Data to use =
======
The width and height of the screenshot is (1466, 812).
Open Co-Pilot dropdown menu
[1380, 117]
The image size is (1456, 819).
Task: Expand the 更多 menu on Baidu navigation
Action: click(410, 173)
======
Required work =
In full and verbatim, repeat the records given above.

Answer box =
The width and height of the screenshot is (1466, 812).
Open Co-Pilot dropdown menu
[1380, 117]
The image size is (1456, 819).
Task: Expand the 更多 menu on Baidu navigation
Action: click(410, 173)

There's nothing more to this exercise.